* DEIN ZIEL:
Gib den Abschnitt der Buchbesprechung von „Ein Lied für“ bis „(Quelle: www.amazon.de )“ wortgetreu aus.

Samstag, 28. Juni 2014

Ein Lied für meine Tochter




Infos rund ums Buch:
Autorin: Jodi Picoult
Verlag: Bastei Lübbe
Umfang: 576 Seiten
Preis: 9,99€

Inhalt:
Zoe Baxter wünscht sich nichts sehnlicher als ein Kind. Sie und ihr Mann Max tun alles, um endlich eine Familie zu gründen. Vergeblich. Als ihre Ehe zerbricht, findet Zoe Trost in der Musik - und in einer neuen Liebe. Mit der Psychologin Vanessa will sie noch einmal von vorne beginnen. Sie träumt von einem gemeinsamen Kind mit ihr. Doch Max ist fest entschlossen, dieses Familienglück zu verhindern. Er gerät in die Fänge einer radikalen christlichen Gemeinde, die seit Jahren gegen Homosexualität kämpft ...   (Quelle: www.amazon.de )
 
Meinung:
Ich habe schon einige Bücher von Jodi Picoult ("Beim Leben meiner Schwester", "Zerbrechlich" und "Mein Herz zwischen den Zeilen") gelesen und war jedes Mal begeistert. Also hatte ich auch ziemlich hohe Erwartungen an das Buch, die leider nicht ganz erfüllt wurden. Der Klappentext fand ich sehr ansprechend, weil er auch ein aktuelles Thema behandelt. 
Das Cover ist in sehr dunklen Farben gestaltet, was ganz gut zu der Stimmung im Buch passt. Auf dem Cover sieht man einen Person, die vermutlich Zoe Baxter ist. Die Covergestaltung passt zu den Bücher von Jodi Picoult.
Der Schreibstill von Jodi Picoult hat mir wie immer sehr gefallen. Er ist sehr gefühlvoll geschrieben und trotzdem sehr flüssig zu lesen.

* EXTRAHIERTES MATERIAL:

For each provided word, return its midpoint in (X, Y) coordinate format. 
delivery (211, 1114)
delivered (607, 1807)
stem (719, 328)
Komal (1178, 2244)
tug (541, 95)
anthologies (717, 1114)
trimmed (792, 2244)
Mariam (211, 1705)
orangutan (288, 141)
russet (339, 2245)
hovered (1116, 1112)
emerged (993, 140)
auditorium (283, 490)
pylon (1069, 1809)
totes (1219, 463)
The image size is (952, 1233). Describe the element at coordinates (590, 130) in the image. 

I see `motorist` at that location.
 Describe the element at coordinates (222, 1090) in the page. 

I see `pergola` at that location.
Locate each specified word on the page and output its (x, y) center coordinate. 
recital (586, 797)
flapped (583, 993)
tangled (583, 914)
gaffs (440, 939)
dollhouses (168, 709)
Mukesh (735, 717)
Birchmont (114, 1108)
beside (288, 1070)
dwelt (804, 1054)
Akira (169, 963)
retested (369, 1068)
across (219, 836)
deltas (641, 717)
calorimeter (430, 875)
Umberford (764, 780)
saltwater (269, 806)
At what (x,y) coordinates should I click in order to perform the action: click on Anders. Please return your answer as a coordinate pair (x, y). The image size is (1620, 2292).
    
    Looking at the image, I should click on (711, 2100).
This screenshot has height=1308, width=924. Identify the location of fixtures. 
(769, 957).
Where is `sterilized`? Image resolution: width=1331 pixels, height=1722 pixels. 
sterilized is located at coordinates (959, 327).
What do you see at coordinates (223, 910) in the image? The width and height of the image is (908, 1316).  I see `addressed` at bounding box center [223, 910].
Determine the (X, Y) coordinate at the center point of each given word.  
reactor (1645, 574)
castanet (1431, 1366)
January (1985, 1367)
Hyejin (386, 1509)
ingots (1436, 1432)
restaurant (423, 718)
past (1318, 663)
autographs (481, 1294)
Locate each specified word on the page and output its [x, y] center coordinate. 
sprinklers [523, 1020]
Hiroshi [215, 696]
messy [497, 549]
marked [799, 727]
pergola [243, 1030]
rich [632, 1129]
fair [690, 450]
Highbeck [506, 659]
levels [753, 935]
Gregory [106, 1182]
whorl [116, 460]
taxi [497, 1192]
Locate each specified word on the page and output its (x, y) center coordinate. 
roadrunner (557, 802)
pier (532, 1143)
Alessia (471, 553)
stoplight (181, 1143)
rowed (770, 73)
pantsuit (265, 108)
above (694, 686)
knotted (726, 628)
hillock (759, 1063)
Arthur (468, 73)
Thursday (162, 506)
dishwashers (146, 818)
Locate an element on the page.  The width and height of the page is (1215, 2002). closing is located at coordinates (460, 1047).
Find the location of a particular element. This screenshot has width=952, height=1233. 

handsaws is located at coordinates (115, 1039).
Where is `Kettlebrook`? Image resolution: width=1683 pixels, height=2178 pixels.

* ERGEBNIS DER AUFGABE:
Ein Lied für meine Tochter




Infos rund ums Buch:
Autorin: Jodi Picoult
Verlag: Bastei Lübbe
Umfang: 576 Seiten
Preis: 9,99€

Inhalt:
Zoe Baxter wünscht sich nichts sehnlicher als ein Kind. Sie und ihr Mann Max tun alles, um endlich eine Familie zu gründen. Vergeblich. Als ihre Ehe zerbricht, findet Zoe Trost in der Musik - und in einer neuen Liebe. Mit der Psychologin Vanessa will sie noch einmal von vorne beginnen. Sie träumt von einem gemeinsamen Kind mit ihr. Doch Max ist fest entschlossen, dieses Familienglück zu verhindern. Er gerät in die Fänge einer radikalen christlichen Gemeinde, die seit Jahren gegen Homosexualität kämpft ...   (Quelle: www.amazon.de )